Go through the data and retrieve each line that includes the string "Automotive".

(Beginning of Data provided)

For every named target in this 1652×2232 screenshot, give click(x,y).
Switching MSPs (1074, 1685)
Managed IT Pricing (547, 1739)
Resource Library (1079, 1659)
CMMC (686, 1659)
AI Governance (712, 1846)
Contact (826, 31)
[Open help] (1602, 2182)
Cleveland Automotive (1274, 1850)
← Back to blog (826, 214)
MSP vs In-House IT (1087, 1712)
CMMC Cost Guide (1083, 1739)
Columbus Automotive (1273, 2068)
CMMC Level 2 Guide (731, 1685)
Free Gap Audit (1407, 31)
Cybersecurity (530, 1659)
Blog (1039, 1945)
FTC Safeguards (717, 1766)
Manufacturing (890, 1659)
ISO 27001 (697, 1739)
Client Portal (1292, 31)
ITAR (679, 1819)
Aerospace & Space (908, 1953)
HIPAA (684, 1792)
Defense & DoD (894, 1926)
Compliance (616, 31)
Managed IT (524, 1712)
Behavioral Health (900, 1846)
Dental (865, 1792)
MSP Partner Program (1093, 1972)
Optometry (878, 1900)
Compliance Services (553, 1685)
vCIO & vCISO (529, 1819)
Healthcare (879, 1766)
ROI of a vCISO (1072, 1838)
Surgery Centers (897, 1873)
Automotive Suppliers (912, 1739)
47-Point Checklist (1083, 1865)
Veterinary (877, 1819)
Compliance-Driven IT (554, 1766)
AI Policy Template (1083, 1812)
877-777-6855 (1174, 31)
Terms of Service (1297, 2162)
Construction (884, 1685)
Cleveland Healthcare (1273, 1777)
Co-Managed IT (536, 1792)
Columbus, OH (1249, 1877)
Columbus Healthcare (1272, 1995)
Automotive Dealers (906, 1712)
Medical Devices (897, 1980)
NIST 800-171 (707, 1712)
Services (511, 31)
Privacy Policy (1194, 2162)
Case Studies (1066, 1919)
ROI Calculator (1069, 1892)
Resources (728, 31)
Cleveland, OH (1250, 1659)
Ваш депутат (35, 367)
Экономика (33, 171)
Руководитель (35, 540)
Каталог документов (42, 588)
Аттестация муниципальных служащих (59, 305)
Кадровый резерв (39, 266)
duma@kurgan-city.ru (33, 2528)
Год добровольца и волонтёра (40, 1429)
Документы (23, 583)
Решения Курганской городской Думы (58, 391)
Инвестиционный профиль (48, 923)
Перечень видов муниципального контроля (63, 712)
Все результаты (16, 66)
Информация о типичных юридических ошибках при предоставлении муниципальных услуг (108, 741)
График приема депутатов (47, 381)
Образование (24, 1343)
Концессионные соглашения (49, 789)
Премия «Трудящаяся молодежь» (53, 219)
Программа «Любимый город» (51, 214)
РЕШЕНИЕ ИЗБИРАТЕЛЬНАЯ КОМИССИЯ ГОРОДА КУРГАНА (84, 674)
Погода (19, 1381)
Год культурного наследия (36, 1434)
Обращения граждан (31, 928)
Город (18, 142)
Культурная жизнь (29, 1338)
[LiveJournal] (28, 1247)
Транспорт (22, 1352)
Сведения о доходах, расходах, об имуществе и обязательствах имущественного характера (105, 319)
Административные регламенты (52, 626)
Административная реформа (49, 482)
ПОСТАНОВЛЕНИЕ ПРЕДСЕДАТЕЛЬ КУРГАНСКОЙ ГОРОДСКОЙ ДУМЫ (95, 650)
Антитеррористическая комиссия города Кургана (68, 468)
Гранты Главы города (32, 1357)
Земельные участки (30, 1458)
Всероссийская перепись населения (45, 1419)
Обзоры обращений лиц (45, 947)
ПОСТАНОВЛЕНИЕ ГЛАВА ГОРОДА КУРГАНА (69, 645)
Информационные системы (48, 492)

(End of Data provided)

Exercise response:
Cleveland Automotive (1274, 1850)
Columbus Automotive (1273, 2068)
Automotive Suppliers (912, 1739)
Automotive Dealers (906, 1712)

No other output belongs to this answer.